A college freshman is admitted to the hospital with a diagnosis of schizophrenia. Friends reported that she had been in her room for 2 days in a trance-like state, not eating nor speaking to anyone. Which of the following is the highest priority for this client?
- A. Assessing fluid intake and output
- B. Completing an assessment of mental status
- C. Obtaining more data about her college experiences
- D. Providing for adequate rest
Correct Answer: A
Rationale: Assessing fluid intake and output prioritizes physiologic homeostasis, critical for a client not eating, over mental status, rest, or background data.
The nurse is preparing a client with schizophrenia for discharge. The nurse asks the client, 'How are you going to care for yourself at home?' The purpose of the nurse's question is to assess the client's
- A. Self concept
- B. Judgment
- C. Insight
- D. Social support system
Correct Answer: C
Rationale: Asking about self-care plans assesses insight, the client's awareness of their illness and ability to manage it, unlike self-concept, judgment, or social support.
A client with schizophrenia is reluctant to take his prescribed oral medication. The most therapeutic response by the nurse to this refusal is,
- A. I can see that you're uncomfortable now, so we can wait until tomorrow.

■ ■ ■ ■ ■ ■ ■

Task to complete: Please continue the schizophrenia nursing quiz from the point where it stops. The saved entries listing is separate material and is not part of the schizophrenia nursing quiz.

Saved entries
■ ■ ■ ■ ■ ■ ■

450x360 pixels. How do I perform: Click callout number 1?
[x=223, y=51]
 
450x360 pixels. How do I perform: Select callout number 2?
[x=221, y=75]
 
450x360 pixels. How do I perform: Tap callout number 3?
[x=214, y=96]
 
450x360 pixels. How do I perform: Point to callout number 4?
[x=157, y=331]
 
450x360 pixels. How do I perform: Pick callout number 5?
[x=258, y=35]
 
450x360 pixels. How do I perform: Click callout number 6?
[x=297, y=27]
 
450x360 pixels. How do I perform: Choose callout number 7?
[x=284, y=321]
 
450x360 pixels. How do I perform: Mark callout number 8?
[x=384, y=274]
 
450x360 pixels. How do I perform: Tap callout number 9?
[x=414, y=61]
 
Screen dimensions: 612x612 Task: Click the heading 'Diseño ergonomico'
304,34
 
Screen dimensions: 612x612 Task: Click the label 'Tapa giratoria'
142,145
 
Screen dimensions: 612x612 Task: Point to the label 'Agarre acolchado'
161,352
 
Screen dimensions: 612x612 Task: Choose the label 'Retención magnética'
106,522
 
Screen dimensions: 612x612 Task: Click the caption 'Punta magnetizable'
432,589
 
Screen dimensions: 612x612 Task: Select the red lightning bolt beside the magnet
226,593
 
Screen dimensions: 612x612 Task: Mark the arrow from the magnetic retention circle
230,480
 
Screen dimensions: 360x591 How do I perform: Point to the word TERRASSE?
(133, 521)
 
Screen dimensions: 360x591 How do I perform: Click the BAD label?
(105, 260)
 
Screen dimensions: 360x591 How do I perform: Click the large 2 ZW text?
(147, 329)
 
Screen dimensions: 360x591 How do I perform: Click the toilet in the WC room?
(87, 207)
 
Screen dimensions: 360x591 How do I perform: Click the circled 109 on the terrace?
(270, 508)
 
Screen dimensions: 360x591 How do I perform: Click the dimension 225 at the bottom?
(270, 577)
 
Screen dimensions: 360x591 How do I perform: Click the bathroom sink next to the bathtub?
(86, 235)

■ ■ ■ ■ ■ ■ ■

Answer for the task:
- B. If you refuse these pills, you'll have to get an injection.
- C. What is it about the medicine that you don't like?
- D. You know you have to take this medicine for your own good.
Correct Answer: C
Rationale: Exploring reasons for medication refusal addresses barriers to compliance, fostering collaboration, unlike threats, delays, or non-therapeutic insistence.
The client with schizophrenia tells the nurse that rats have started to eat his brain. The best response by the nurse would be.
- A. Have you discussed this with your physician?
- B. How could that be possible?
- C. You cannot have rats in your brain.
- D. You look OK to me.
Correct Answer: A
Rationale: Referring to the physician for a new symptom like a delusion prompts potential medication review, unlike defensive, dismissive, or non-therapeutic responses.